**Exercise instructions**
Reproduce the entries shown below only from the line with "[Search] (77, 6)" down to the line with "time psychology (51, 1266)", keeping both end lines and copying each one exactly.

**Task inputs**
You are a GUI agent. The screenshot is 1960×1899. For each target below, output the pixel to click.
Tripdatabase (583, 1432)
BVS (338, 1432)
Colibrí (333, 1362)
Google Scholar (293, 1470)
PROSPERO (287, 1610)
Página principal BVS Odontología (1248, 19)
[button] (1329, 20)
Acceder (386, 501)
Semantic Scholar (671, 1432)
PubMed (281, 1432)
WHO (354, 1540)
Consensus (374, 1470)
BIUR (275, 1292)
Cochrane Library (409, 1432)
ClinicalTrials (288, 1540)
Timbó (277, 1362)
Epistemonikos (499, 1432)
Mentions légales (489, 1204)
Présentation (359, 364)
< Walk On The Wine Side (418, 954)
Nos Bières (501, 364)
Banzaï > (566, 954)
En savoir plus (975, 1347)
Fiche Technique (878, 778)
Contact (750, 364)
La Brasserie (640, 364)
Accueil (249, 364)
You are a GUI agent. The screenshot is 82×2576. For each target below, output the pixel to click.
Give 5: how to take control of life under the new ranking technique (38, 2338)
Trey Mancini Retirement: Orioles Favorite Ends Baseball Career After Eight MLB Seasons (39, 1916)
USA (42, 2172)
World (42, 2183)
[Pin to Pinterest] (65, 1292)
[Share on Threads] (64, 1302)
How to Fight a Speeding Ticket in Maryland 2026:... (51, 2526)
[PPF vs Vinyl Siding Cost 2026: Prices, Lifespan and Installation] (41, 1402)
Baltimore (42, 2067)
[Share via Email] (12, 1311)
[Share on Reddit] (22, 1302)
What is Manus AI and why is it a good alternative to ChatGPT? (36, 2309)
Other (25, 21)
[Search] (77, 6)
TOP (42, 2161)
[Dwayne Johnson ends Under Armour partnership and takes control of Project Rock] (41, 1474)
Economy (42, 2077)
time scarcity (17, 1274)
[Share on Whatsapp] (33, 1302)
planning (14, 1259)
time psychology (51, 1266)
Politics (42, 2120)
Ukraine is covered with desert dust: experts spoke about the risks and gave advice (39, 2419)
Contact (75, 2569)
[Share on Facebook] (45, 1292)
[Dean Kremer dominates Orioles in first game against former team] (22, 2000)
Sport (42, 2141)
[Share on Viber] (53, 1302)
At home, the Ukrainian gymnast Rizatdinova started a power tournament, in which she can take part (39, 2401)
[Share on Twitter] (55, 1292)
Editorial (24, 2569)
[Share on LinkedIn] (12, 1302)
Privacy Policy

**Your solution**
[Search] (77, 6)
TOP (42, 2161)
[Dwayne Johnson ends Under Armour partnership and takes control of Project Rock] (41, 1474)
Economy (42, 2077)
time scarcity (17, 1274)
[Share on Whatsapp] (33, 1302)
planning (14, 1259)
time psychology (51, 1266)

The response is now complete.